After a few years, Helen wondered if peoples’ doubts about her and Hugh could be true. Their marriage had come upon some problems as most peoples do. But alcohol was involved and had put their love in a sort of stupor. The type not all relationships are able to recover from. Helen didn’t know what to do.

One day, she heard a man on the radio. She said it was as if he were talking straight to her.

“Hey you, by the radio,” he said. “You’ve got some problems you don’t know how to handle. How about kneeling down right by your radio and asking Jesus to live in your heart?” So she did.

Hugh didn’t want anything to do with this. He had a stubborn streak that falling fir trees might not even crack. But she loved him. So she prayed and persevered.

They wanted everyone to know about their new hope ..

A few months later, Hugh agreed to go with her to a special meeting. They called them “Revival Meetings” back in those days. He remembered the preacher giving an invitation to come forward, and felt like someone nudged him, pushing him out of his chair into the aisle. Helen promised she hadn’t touched him. But she knew who had.

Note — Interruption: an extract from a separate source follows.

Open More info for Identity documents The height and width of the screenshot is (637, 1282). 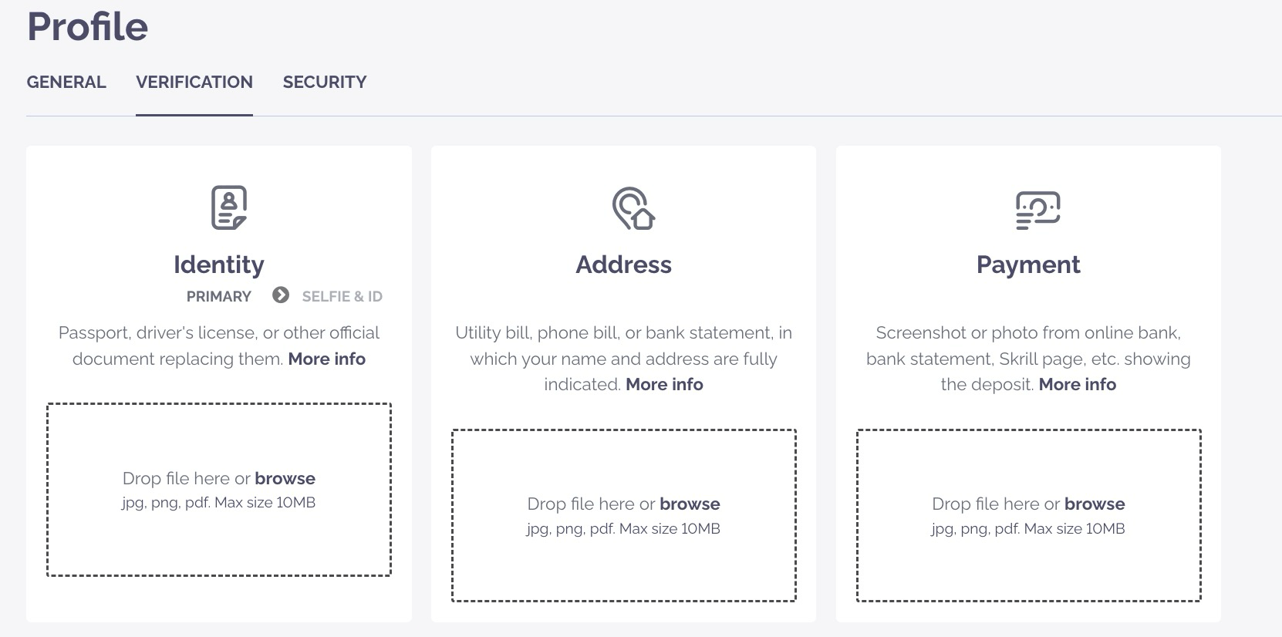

Love won. God and Helen’s love acting as one. The stupor turned to sensibility and they flourished in a new way of living. Hard-headed Hugh was a changed man and wanted everyone to know it. Together, they started spreading the news to everyone who’d listen. They were holding their own revival meetings, teaching Bible studies, and broadcasting a Sunday morning radio show called, “The Voice of the Everlasting Gospel,”  from the Little Corral, their humble home in Bayview.

These were good days. But after about five years, the love people said wouldn’t last was put to another test. Helen answered the phone and was told that Hugh had been in a horrible accident, getting hit by a log truck. For the next year, he stayed at Providence Hospital in Portland, Oregon, where he learned to live as a quadriplegic. She learned to be a caregiver, like a live-in nurse, so Hugh could come home.

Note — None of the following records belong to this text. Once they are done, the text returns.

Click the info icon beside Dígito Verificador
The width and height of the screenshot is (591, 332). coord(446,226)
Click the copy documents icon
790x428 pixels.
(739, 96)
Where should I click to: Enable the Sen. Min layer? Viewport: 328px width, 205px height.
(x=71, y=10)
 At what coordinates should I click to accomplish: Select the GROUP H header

Love took a turn in their 31st year. Helen poured out her life, proving love true, as she served his helpless body. Hospital equipment filled the room they once shared, including an actual hospital bed, pneumatic lift to help her get him from the bed to the wheelchair and vice-versa, bed pans, catheters, wheel chair … Helen moved her bed to an alcove in the back of their tiny house where she learned to find God as her helper.

After about fourteen years she could no longer keep up with his taxing needs day and night so they

Hugh became a quadriplegic after being hit by a log truck.

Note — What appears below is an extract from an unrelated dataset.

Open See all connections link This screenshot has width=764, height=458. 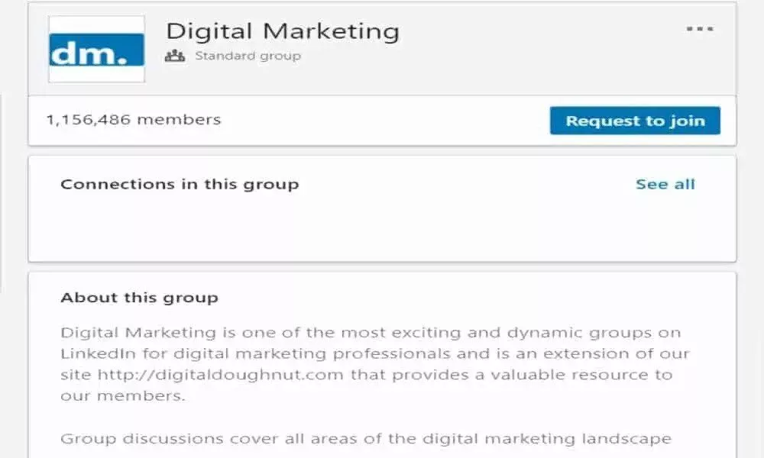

made the painful decision to move Hugh to a nursing home. Helen was soon discontent with the care he received so she became licensed and worked where he stayed. The love she’d vowed would not allow her to disengage on the sidelines or into the background while her husband suffered from bedsores and other ailments due to neglectful nursing. “Everything” is what she gave, sacrificially, for him.

February 24, 1977, Hugh was freed from his physical prison and Helen released from her marriage vows. People said it would never last … but less than four months after he passed away, Helen recognized the anniversary marking 50 years with her first and only love who’d caught her eye that summer night under the Oregon moon.

* * *

Growing up, I didn’t think of my grandparent’s life as a love story. More like a tragedy. Heartache and broken dreams. But today I think of  I Corinthians 13 – the famous “Love Chapter” that millions of lovers have printed on their wedding invitations –

“… Love is patient, love is kind …
not self-seeking … always protects …
trusts … hopes … perseveres …”

– and I’m speechless at their story of rare and real love. Love that didn’t fail beneath the thin veneer of selfish expectations and fickle feelings. A reminder that genuine Love has power to triumph over all.

I never saw my Grandpa walk. He was either in this bed or his wheelchair.

Thank you, Grandma & Grandpa, for your real life lesson on Love.